And then, once I've collected, how do I interpret it, how do I make it so everybody can look at it and understand, what I'm trying to do with this data at hand?

Then, I need to describe it, analyze it, I have, you know, Bell curves, and I have X bar charts, or whatever.

I need to actually look at it, analyze it, to make sure that it then becomes predictable for me, and you can, once you've, you know, make it predictable, is validated, you can use it in such a powerful way, to your inputs in both your input parts of that process. So, that the analysis of data and making it simple and its representation for everybody to connect to, is really critical.

3-Jun-30-2020-08-31-08-88-AMAnd problem solving in general, To me, there's five steps that you use to to solve a problem. First, you have to determine what to solve.

Way back early in my career, I always hear someone say, What problem are you trying to solve? And that was a great way to really start what it is that I, that I'm trying to work on. So, that's the first one, determine what to solve, and then there's the components of it. You know, what, what is it that I have in front of me that I use are of that problem, What are those components they need to improve upon?

Then how do I sort through all that, so I know what the critical ones are? Then I start solving the problem and then, of course, the easiest part, analyze, and solve it. So, obviously, that's the one that takes the hardest time, but the approach to all problems are very similar. Which, I believe, kind of lays it out and these five, the method that you choose that, I showed two slides ago, is what's critical. And as we become very effective problem solvers within the business, it really starts to be the cement inside the bricks upbringing. That system together for the entire business. And, then understanding, how do I look at it across the enterprise? Well, it's important to kind of create a, learn, do lead culture, right? So from, from, making sure that everybody can actually go do that, so all your employees are problem solvers.

So, you've got to have that ability, and the methods and tools at all levels in the organization to be able to solve it. And then, how do I do it? So, I got to be able to demonstrate the business impact, but I've got to be able to understand how to work my way through the methodology. Then, of course, people start to become leaders of this as they go through the business, And then they go back and they help the new people learn. So, it's an endless cycle of learn to lead that really drives your overall, no quality cost, delivery and speed.

Now, the result is, is important because I used to always think about, you know, Lean as the elimination of waste. But Lean is also about time.

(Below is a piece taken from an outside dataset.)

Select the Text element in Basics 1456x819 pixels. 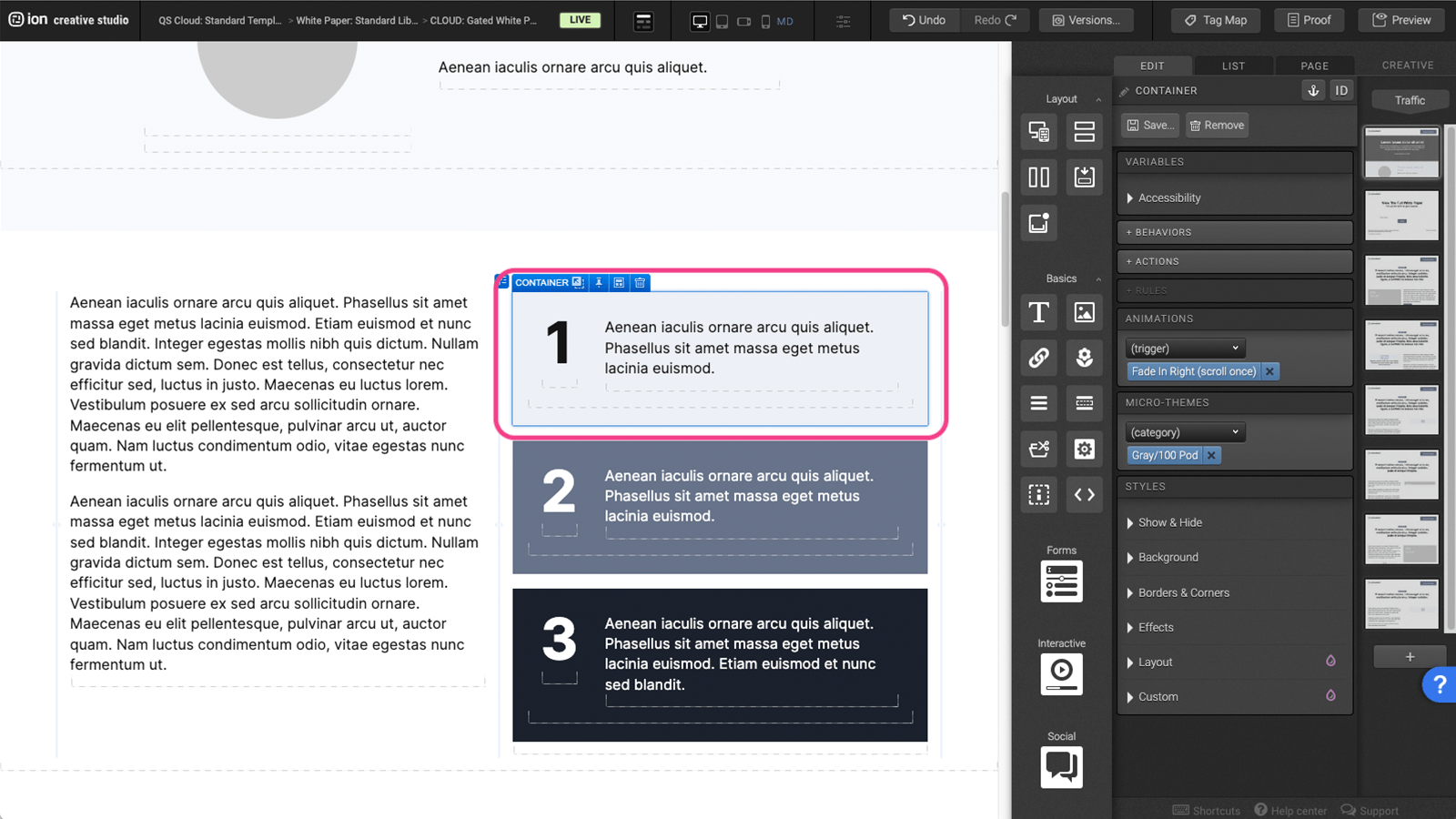1038,312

And if you think about it, capacity is work, plus waste.

So, if I can eliminate the waste, I've now freed up more capacity. So my business can grow.

Waste this time, if I can eliminate the waste, I have more time and I can optimize my time for speed and flexibility, which allows me to grow. And then, of course, waste as the non value added activities. So, this gives you better customer, focus, better relationships with your supply base, and overall, just, just really good customer connection to be able to grow at their predictable pace that they need, as well.

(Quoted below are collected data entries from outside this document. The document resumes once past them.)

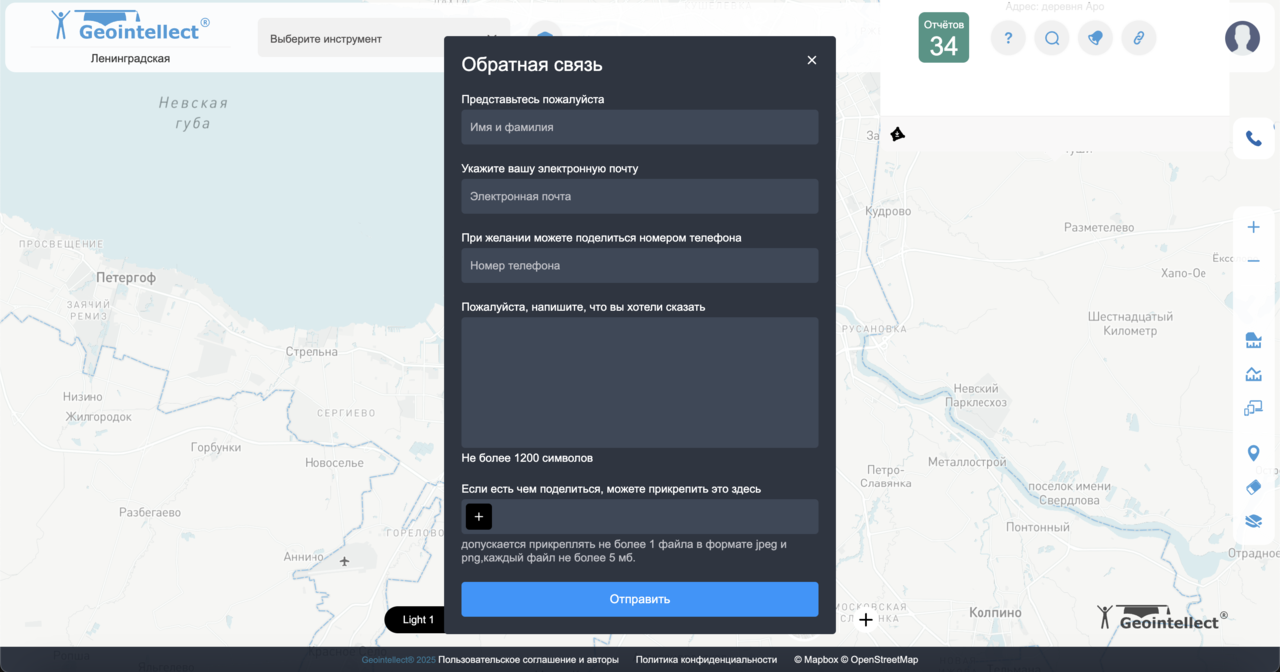1280x672 pixels.
Task: Click the chain link icon
Action: 1138,39
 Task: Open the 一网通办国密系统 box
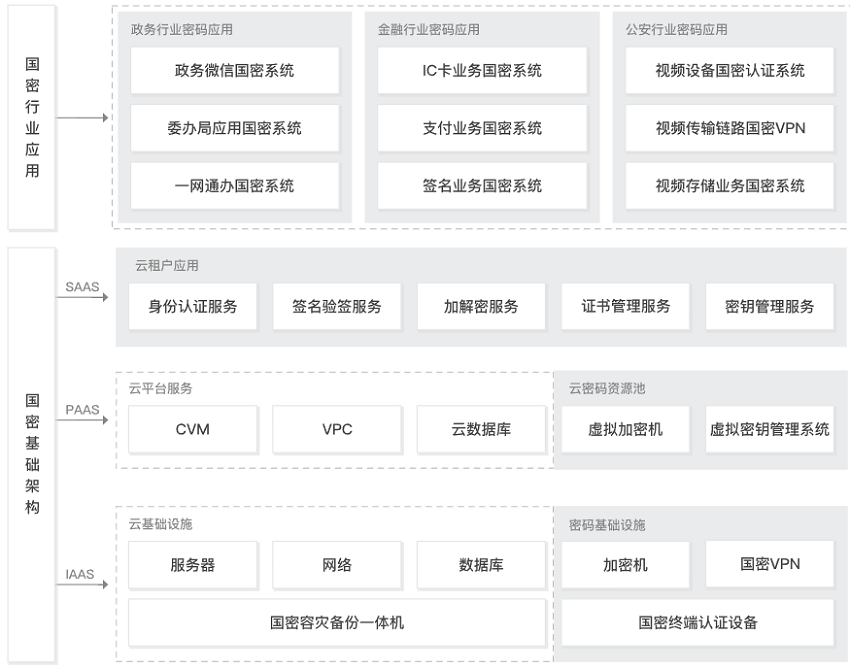[234, 186]
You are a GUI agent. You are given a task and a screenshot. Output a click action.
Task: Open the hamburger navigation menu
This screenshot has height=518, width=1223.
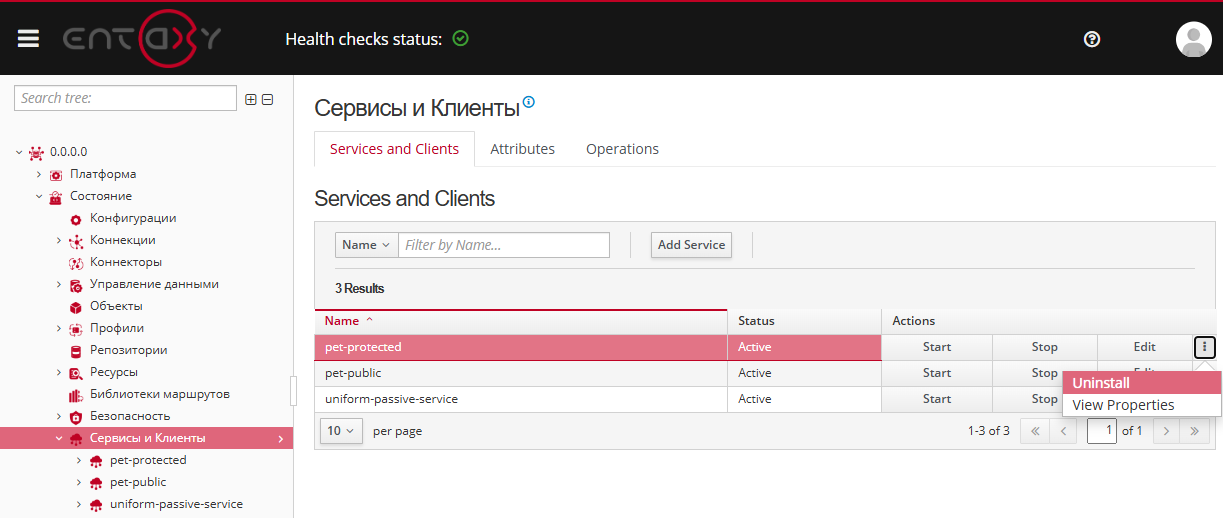tap(28, 38)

So, time gives you that option for creativity, which allows you for innovation, and time also gives you capacity, which is helpful for growth. So, this, this approach to how now the whole system comes together.

So, I have, know, the right options that I need to work on. Whether I need to become more innovative, or I need to grow, or I need to pull back and become cost effective, that's where the predictability using lean and understanding that time. Is that, is that real fundamental, that are the foundation? that we're trying to work?

And then I'll go back to those three kind of objectives that to me that the systems approach to to the Enterprise Value stream is which is you know, enhancing and extending your current capability.

It's very important understand what is the performance of MTV right now with my current capability? And then what's the entitlement? What's the, I did it once, and how can I stretch myself to make sure that I can do it more and more often. And there's always a lot of great work that's happening that you just need to work on, make visible, enhance, and then extended across the rest of the value stream.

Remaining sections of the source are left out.